> **REQUIREMENT**
Write the full listing out again, word for word, but omit the pictures.

*** EXTRACTED RECORDS ***

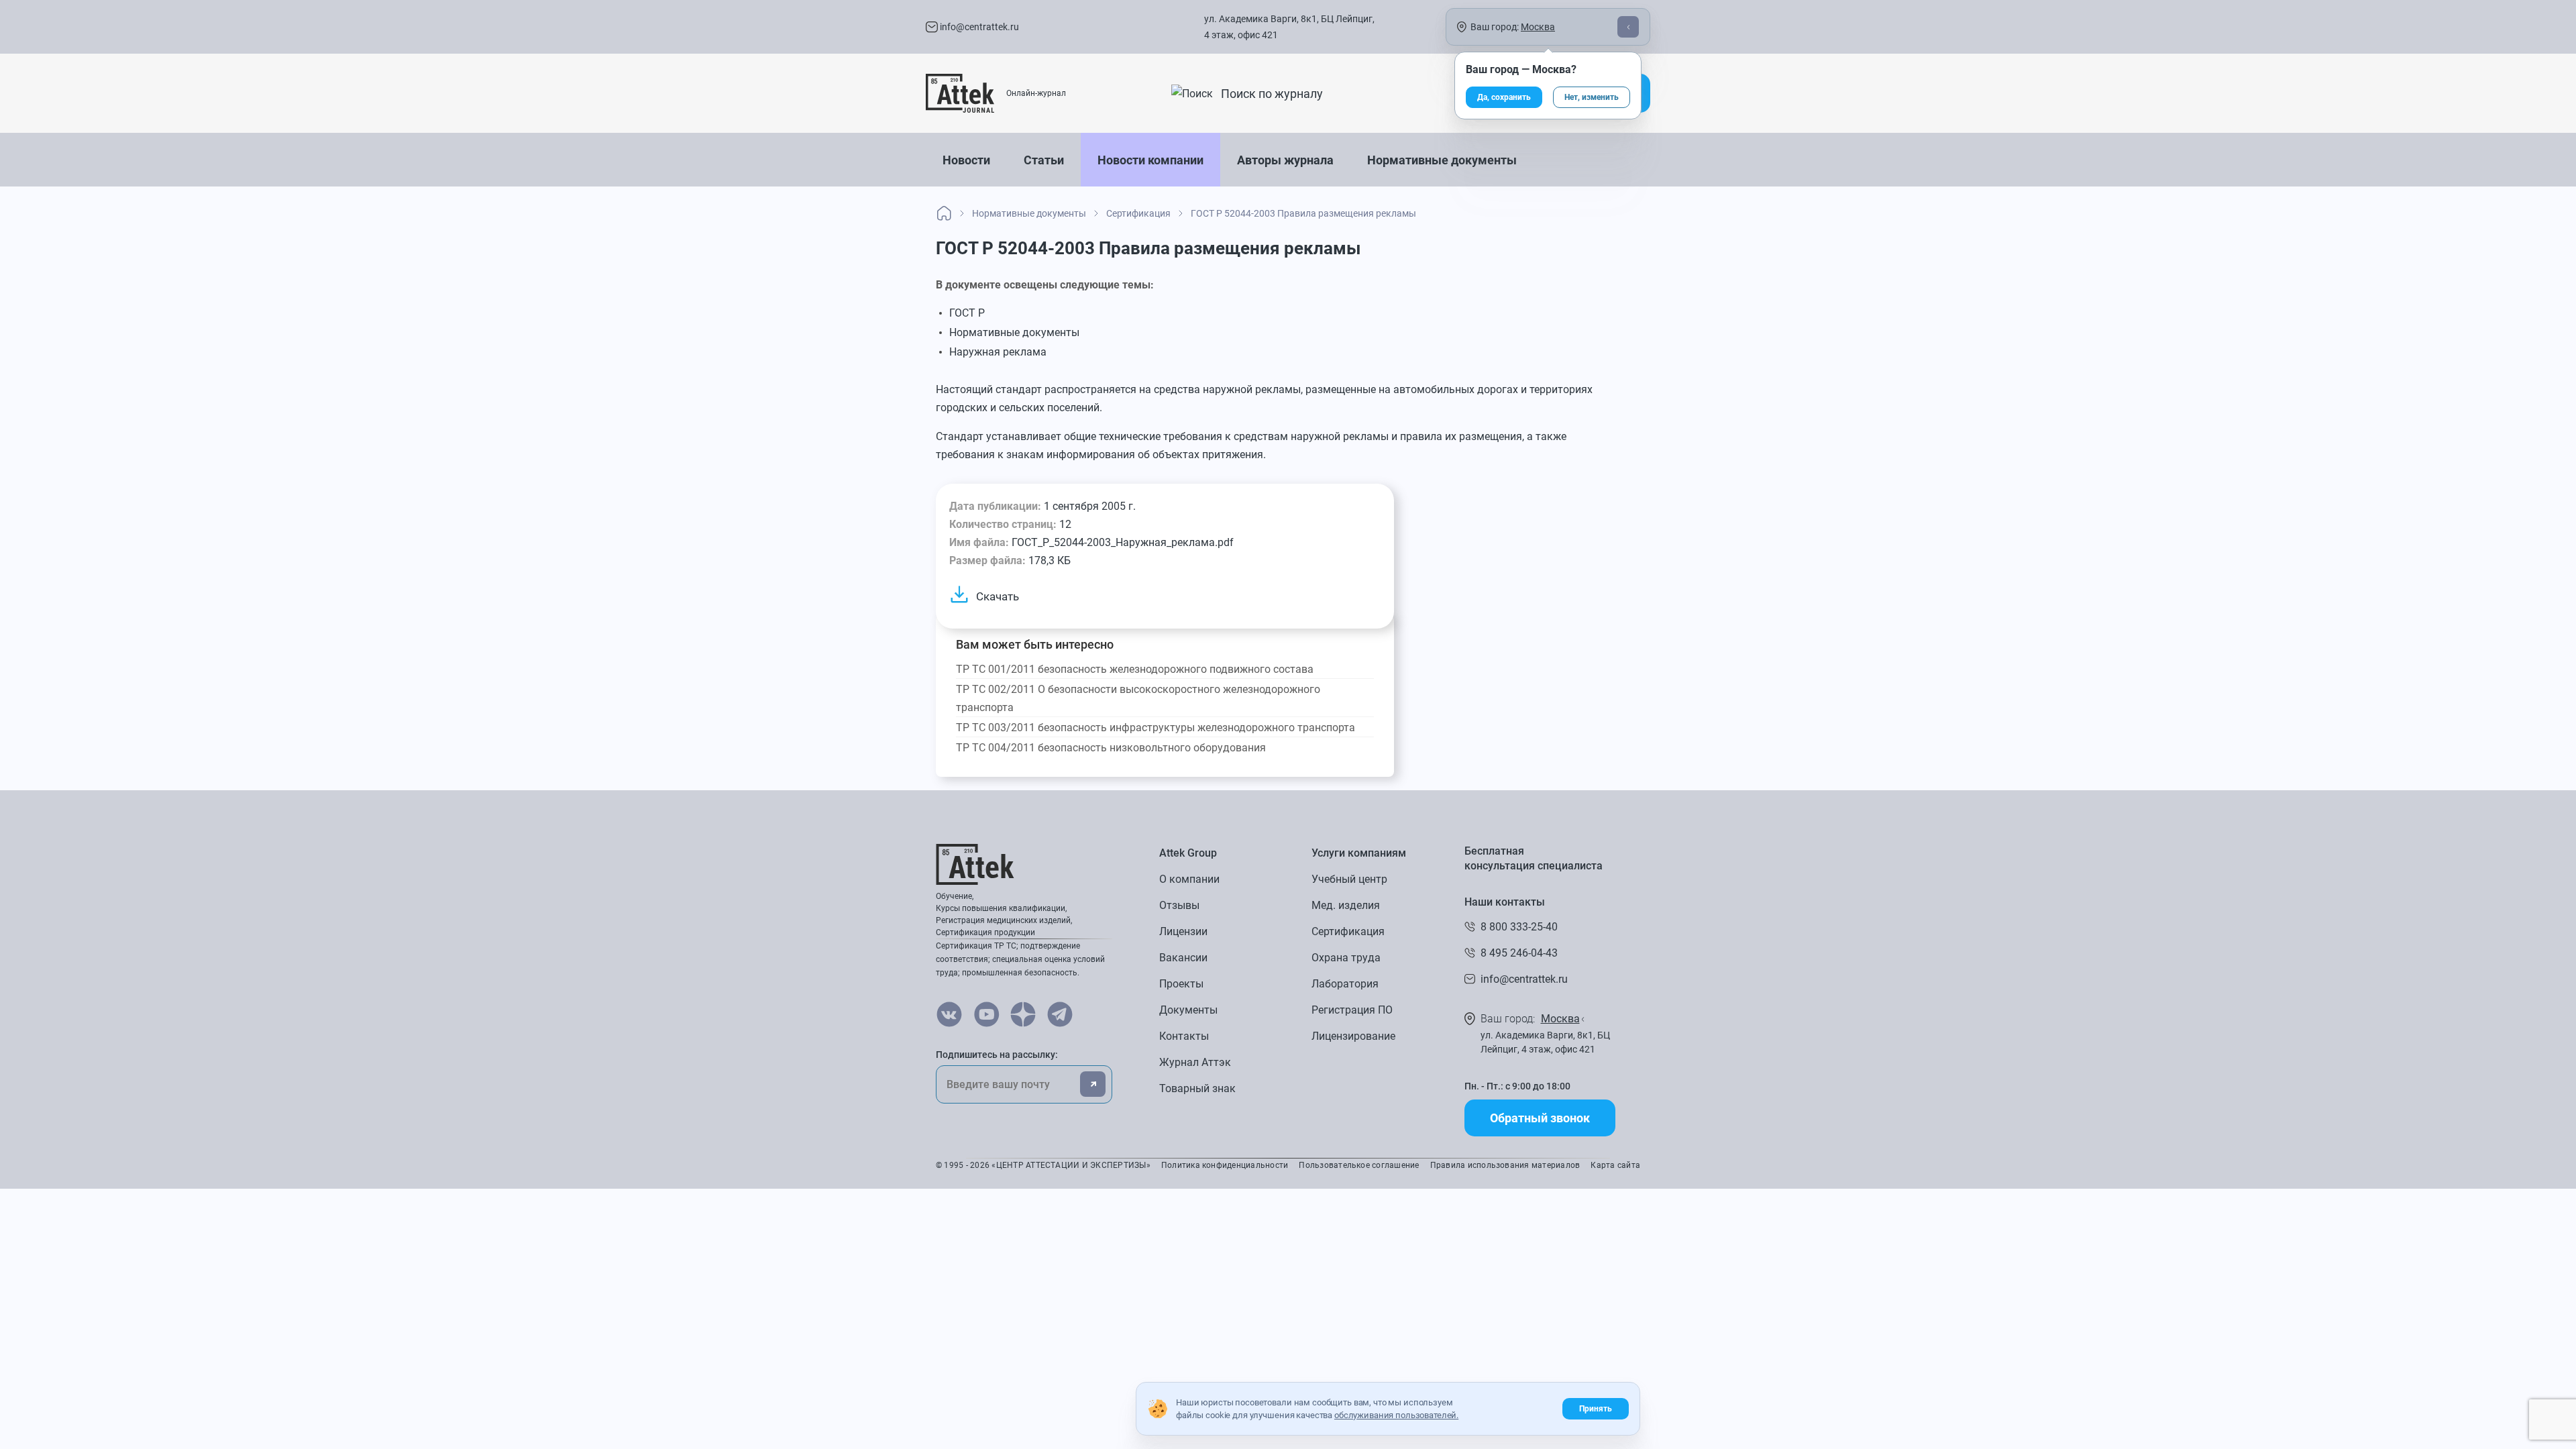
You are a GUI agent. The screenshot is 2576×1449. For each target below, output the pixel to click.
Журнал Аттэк (1195, 1062)
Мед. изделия (1345, 905)
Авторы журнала (1285, 160)
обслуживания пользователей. (1396, 1415)
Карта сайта (1615, 1165)
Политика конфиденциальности (1224, 1165)
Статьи (1044, 160)
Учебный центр (1349, 879)
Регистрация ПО (1352, 1010)
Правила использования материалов (1505, 1165)
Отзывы (1179, 905)
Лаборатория (1345, 983)
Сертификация (1348, 931)
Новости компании (1150, 160)
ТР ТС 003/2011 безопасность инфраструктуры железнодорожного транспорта (1155, 727)
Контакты (1184, 1036)
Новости (966, 160)
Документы (1188, 1010)
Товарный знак (1197, 1088)
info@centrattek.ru (978, 26)
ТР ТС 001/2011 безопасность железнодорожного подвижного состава (1134, 669)
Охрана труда (1346, 957)
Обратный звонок (1540, 1118)
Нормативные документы (1442, 160)
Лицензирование (1353, 1036)
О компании (1189, 879)
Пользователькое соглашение (1359, 1165)
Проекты (1181, 983)
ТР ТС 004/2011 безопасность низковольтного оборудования (1111, 747)
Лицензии (1183, 931)
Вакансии (1183, 957)
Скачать (997, 596)
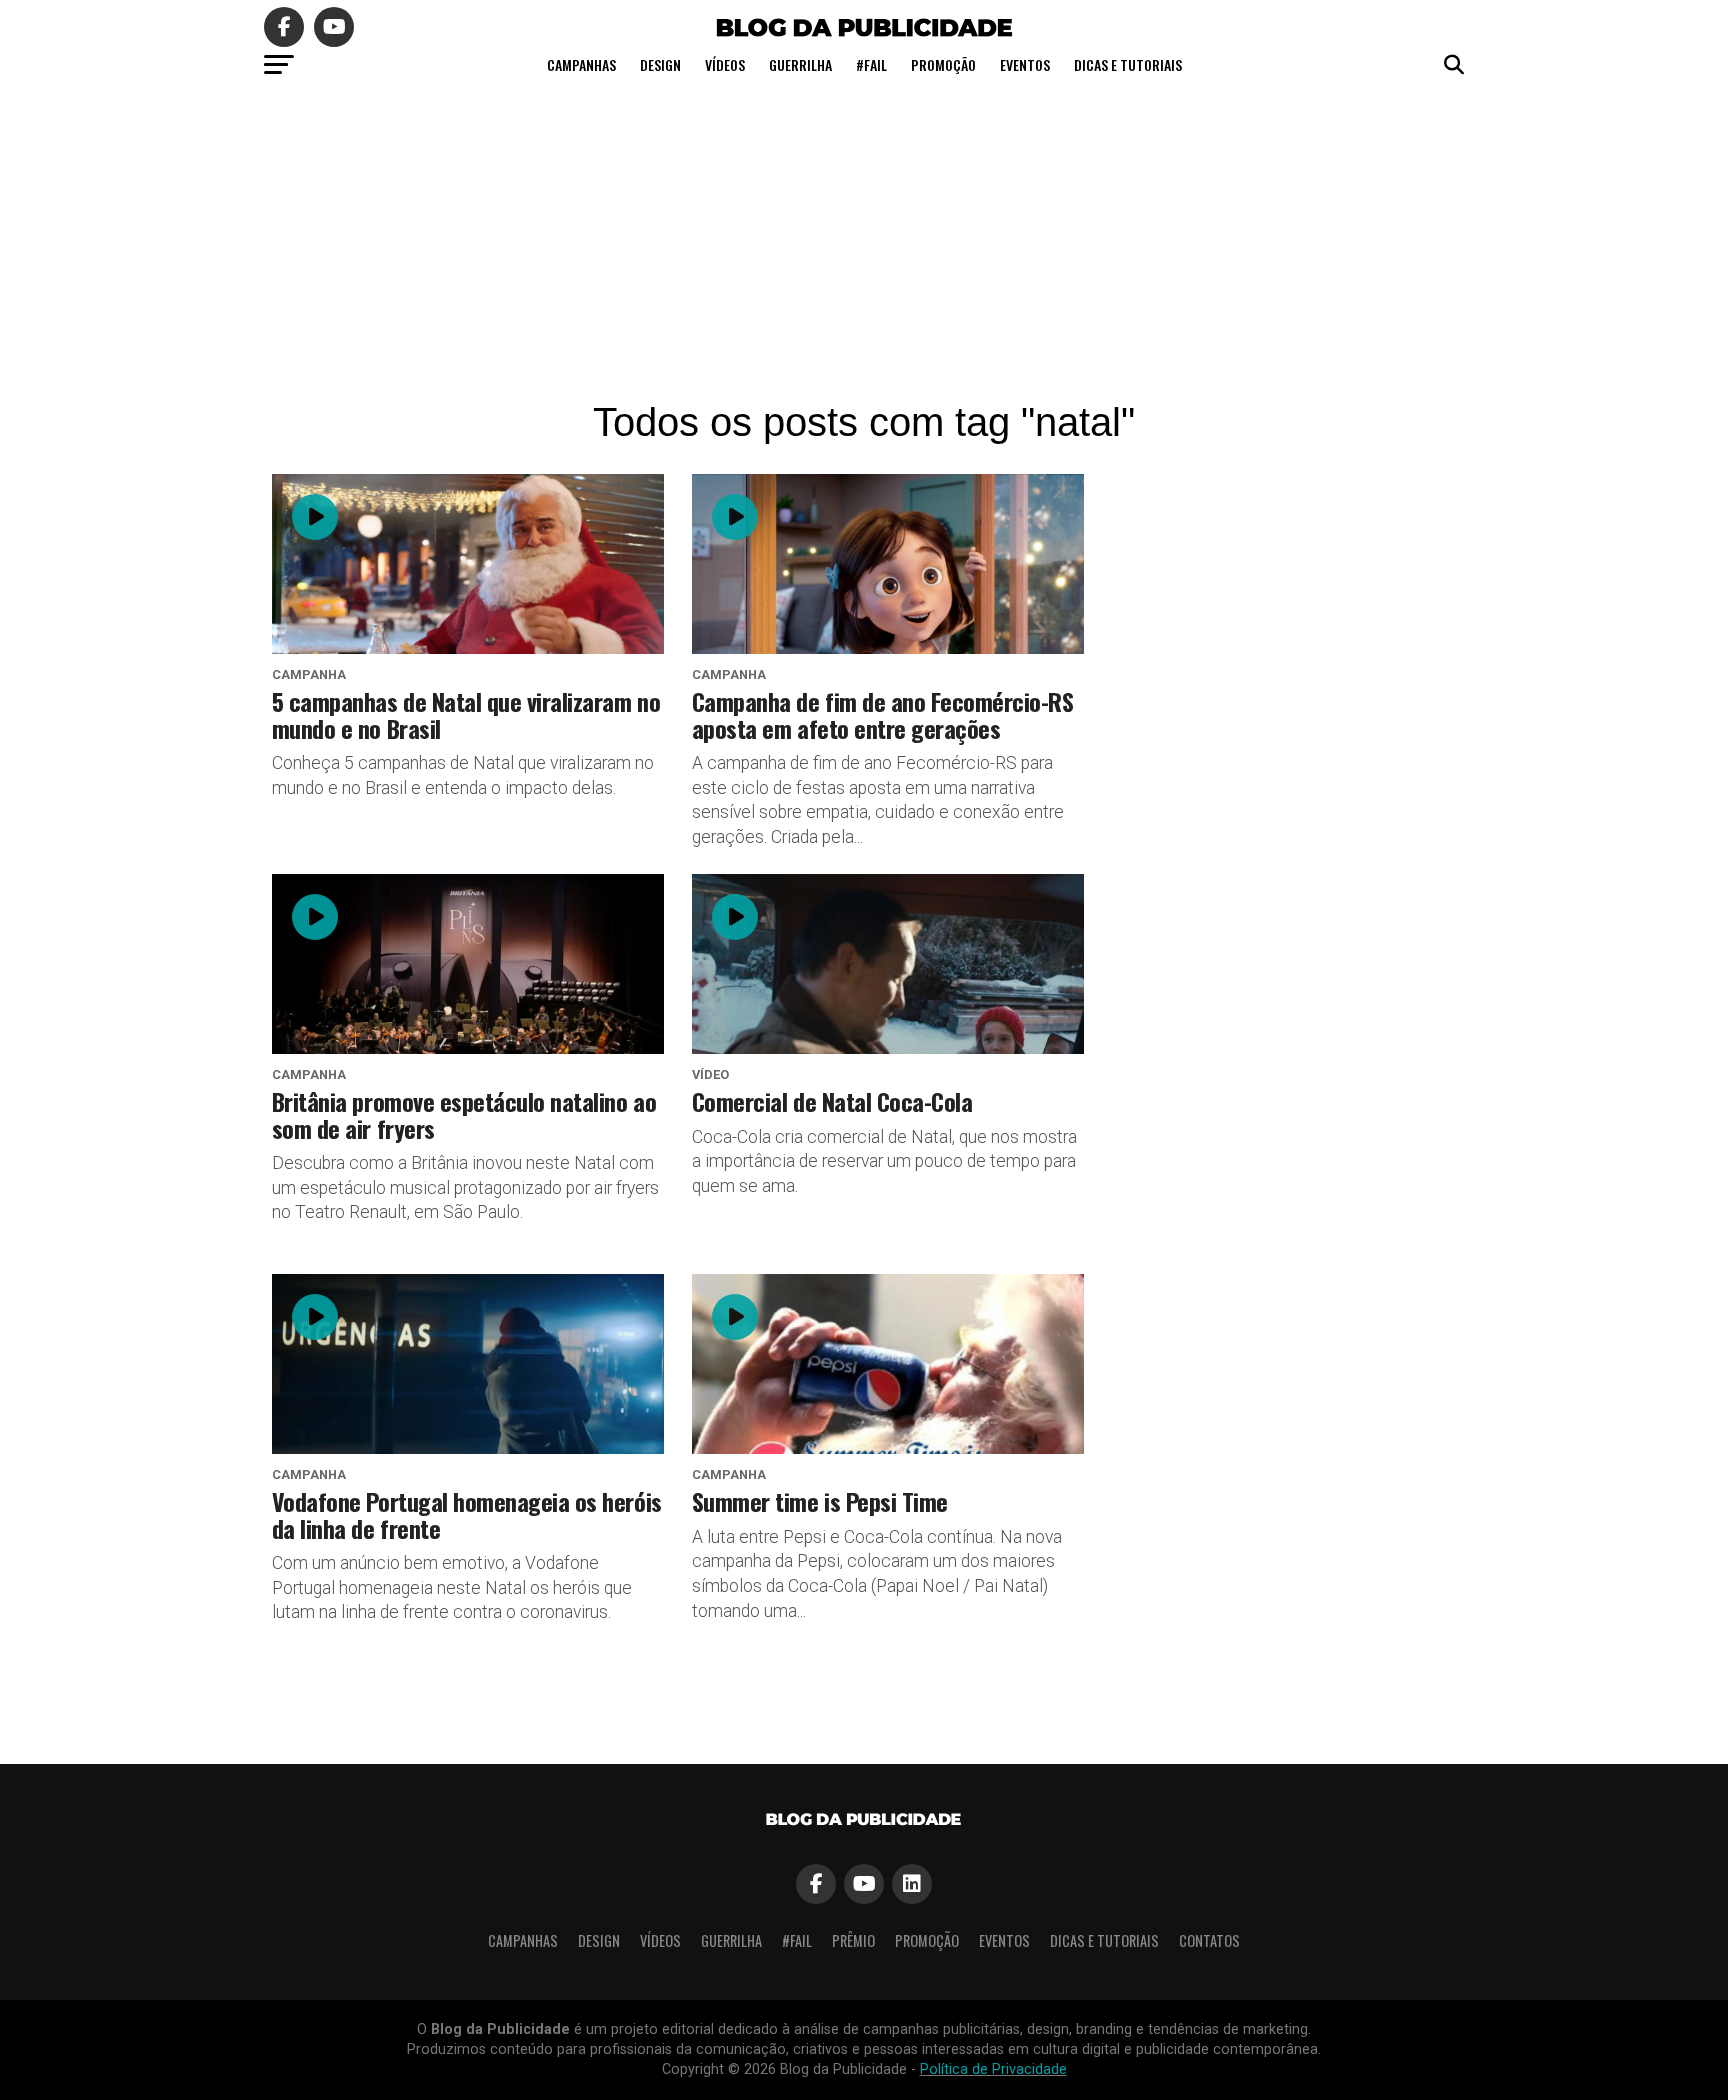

*** End of EXTRACTED RECORDS ***

> **OUTPUT OF THE TASK**
You are a GUI agent. The screenshot is 2576×1449. For each target below, output the pixel to click.
Журнал Аттэк (1195, 1062)
Мед. изделия (1345, 905)
Авторы журнала (1285, 160)
обслуживания пользователей. (1396, 1415)
Карта сайта (1615, 1165)
Политика конфиденциальности (1224, 1165)
Статьи (1044, 160)
Учебный центр (1349, 879)
Регистрация ПО (1352, 1010)
Правила использования материалов (1505, 1165)
Отзывы (1179, 905)
Лаборатория (1345, 983)
Сертификация (1348, 931)
Новости компании (1150, 160)
ТР ТС 003/2011 безопасность инфраструктуры железнодорожного транспорта (1155, 727)
Контакты (1184, 1036)
Новости (966, 160)
Документы (1188, 1010)
Товарный знак (1197, 1088)
info@centrattek.ru (978, 26)
ТР ТС 001/2011 безопасность железнодорожного подвижного состава (1134, 669)
Охрана труда (1346, 957)
Обратный звонок (1540, 1118)
Нормативные документы (1442, 160)
Лицензирование (1353, 1036)
О компании (1189, 879)
Пользователькое соглашение (1359, 1165)
Проекты (1181, 983)
ТР ТС 004/2011 безопасность низковольтного оборудования (1111, 747)
Лицензии (1183, 931)
Вакансии (1183, 957)
Скачать (997, 596)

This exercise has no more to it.